Nice article and interviews. A trend we have seen at MonMan over the past 10 years has been end users and cooling manufacturers leading the way, with the engineers playing catch-up. No offense intended, especially to Barton Hogge, who we've worked with before on Electrical and HVAC work for Data Centers in the SouthEast. He's a great guy and a great engineer.
I remember a seminar I attended... must have been back in the 2007 time frame, where a 'highly prominent' figure in the Data Center industry was speaking. Without mentioning names, let's just say this person was with an 'institute' that focused on 'uptime'. He claimed that more engineering goes into designing a strip mall than goes into designing a data center.
He further claimed, and predicted, that in the coming years, consulting engineers would be pushed out of the data center space altogether, as new technologies came into play that required little to no real engineering.
Were I a consulting engineer, I would be highly offended by these comments! Heck, I was still highly offended!

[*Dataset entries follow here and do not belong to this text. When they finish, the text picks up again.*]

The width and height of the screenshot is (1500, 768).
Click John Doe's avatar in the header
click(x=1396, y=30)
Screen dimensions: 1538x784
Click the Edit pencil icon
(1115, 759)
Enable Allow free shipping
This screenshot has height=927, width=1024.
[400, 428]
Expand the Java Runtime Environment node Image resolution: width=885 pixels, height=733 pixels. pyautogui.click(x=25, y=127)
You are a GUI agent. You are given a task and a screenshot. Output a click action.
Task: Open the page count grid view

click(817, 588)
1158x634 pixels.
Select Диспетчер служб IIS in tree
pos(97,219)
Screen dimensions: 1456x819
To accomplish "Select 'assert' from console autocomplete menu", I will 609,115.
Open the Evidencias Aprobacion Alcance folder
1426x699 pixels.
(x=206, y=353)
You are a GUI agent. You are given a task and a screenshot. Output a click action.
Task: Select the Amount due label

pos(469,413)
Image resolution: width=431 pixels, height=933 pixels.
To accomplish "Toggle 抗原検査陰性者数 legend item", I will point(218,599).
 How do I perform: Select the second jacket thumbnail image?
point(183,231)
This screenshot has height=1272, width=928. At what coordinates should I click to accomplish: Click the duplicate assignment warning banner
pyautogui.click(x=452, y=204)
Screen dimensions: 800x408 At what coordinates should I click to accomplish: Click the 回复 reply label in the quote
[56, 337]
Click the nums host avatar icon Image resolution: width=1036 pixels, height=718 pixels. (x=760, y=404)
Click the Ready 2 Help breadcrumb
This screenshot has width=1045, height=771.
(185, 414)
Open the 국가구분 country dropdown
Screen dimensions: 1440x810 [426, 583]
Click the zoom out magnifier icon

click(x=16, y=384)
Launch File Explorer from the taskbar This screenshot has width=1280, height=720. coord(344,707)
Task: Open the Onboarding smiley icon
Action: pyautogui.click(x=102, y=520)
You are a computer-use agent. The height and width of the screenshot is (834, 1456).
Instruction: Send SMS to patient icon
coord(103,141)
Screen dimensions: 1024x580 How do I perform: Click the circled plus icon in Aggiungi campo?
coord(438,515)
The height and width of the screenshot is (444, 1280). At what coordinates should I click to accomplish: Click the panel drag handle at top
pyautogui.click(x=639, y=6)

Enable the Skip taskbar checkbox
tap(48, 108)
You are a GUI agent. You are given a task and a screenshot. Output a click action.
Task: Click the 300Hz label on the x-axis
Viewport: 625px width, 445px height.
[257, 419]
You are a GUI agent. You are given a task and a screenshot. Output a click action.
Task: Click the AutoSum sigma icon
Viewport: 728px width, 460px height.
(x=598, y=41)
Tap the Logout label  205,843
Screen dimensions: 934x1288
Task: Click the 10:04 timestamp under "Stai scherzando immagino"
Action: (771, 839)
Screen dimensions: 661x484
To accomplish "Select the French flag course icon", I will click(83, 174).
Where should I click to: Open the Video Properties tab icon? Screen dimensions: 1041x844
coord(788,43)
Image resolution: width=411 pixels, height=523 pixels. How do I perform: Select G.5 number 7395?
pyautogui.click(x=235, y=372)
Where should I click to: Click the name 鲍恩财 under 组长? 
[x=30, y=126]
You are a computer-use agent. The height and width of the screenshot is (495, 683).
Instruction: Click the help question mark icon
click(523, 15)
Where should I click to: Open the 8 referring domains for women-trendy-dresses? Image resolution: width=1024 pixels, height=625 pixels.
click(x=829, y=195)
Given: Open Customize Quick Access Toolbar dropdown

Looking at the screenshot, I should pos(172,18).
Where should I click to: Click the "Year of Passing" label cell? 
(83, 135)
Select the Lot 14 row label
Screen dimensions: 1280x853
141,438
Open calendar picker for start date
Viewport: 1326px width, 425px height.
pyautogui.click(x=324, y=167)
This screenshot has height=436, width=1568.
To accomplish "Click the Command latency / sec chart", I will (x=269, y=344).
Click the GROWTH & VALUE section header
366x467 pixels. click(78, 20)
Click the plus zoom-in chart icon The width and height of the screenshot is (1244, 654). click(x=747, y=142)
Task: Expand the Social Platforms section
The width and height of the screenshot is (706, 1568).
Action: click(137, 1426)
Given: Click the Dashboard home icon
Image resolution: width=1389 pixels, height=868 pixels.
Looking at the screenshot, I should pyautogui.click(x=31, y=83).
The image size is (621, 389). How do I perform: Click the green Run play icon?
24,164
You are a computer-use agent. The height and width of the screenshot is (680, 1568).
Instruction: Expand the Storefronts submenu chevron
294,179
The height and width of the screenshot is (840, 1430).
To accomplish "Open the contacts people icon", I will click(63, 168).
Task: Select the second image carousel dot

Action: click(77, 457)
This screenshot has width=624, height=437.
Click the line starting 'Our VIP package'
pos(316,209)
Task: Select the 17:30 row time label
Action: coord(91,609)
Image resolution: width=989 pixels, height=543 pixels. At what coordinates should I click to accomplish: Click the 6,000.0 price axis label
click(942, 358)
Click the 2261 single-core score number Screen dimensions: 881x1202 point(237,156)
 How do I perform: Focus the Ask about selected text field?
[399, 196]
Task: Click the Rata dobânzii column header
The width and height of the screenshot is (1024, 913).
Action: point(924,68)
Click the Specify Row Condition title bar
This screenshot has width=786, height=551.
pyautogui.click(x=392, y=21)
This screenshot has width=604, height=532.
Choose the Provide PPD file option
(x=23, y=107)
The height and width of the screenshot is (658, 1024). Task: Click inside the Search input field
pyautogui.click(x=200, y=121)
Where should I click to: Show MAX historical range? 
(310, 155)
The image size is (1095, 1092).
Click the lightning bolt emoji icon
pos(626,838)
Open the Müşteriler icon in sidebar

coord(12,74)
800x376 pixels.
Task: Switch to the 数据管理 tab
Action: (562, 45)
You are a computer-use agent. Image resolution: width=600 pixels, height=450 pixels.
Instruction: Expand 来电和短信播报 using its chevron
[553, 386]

In a way, it seems this has come to pass. The esteemed engineers interviewed for this piece spoke of new, closed-loop systems with the heat transfer happening not just in the rack, but in the server itself. We've already moved beyond hot and cold aisle containment, people - a technology that, a few years ago, was the latest and greatest.
A data center customer can now easily tabulate their server load, call a cooling solutions manufacturer, and in a day or so, have a complete proposal, price included, for a cooling system that is nearly 'plug and play'. Who is driving this? Is it the big end users with mega data centers? Is it the manufacturers who are always pushing for 'the next best thing'? I think it's a mixture of both.
As someone involved in data centers for 15+ years, I've seen a lot of trends develop. Perhaps the most obvious trend is the desire of manufacturers to work directly with the end users, and to push their proprietary systems into the overall building design. Many consultants are brought on board only after some of these major decisions have been made.
I hope that prediction from 2007 doesn't come to pass, and consulting engineers aren't pushed out of the process altogether. It seems if some had their way, that's exactly what they would hope for. A construction project in any industry, without the guidance of a seasoned consulting engineer, is doomed to fail.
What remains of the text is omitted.